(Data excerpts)

========

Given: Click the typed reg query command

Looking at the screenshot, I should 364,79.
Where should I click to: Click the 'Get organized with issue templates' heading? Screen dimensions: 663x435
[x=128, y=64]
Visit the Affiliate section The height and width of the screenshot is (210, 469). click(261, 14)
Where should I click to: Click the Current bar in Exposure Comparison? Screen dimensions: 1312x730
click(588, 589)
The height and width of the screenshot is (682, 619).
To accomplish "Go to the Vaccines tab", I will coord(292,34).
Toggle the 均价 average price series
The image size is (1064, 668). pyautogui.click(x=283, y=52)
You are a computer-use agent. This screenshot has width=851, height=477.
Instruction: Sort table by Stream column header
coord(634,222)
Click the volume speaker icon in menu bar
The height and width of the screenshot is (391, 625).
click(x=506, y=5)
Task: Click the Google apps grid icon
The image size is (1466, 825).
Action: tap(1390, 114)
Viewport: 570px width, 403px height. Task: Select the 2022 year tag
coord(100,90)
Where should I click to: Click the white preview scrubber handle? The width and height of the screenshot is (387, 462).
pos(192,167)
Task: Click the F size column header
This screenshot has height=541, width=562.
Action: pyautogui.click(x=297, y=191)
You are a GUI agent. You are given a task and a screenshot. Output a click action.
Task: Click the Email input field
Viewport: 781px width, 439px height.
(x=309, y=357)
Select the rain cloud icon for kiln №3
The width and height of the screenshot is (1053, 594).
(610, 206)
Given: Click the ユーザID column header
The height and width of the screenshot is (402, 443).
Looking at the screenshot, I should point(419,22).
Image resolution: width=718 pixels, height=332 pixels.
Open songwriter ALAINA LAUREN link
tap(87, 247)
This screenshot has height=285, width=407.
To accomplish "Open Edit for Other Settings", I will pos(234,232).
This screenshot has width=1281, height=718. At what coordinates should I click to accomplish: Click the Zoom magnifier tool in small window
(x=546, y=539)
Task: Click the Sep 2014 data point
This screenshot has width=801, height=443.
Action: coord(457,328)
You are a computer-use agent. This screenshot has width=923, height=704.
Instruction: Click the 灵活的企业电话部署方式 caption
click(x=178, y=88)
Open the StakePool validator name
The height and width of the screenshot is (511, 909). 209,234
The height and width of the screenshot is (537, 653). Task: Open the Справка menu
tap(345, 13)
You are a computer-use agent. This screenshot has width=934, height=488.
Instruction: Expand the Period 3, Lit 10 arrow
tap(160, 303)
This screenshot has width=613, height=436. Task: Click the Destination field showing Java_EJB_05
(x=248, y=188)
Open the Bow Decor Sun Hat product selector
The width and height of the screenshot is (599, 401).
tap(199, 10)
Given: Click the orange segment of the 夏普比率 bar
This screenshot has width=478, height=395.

========

**Task**
Return each line of the data above that includes the word "icon".

**Task response**
Click the volume speaker icon in menu bar
Task: Click the Google apps grid icon
Select the rain cloud icon for kiln №3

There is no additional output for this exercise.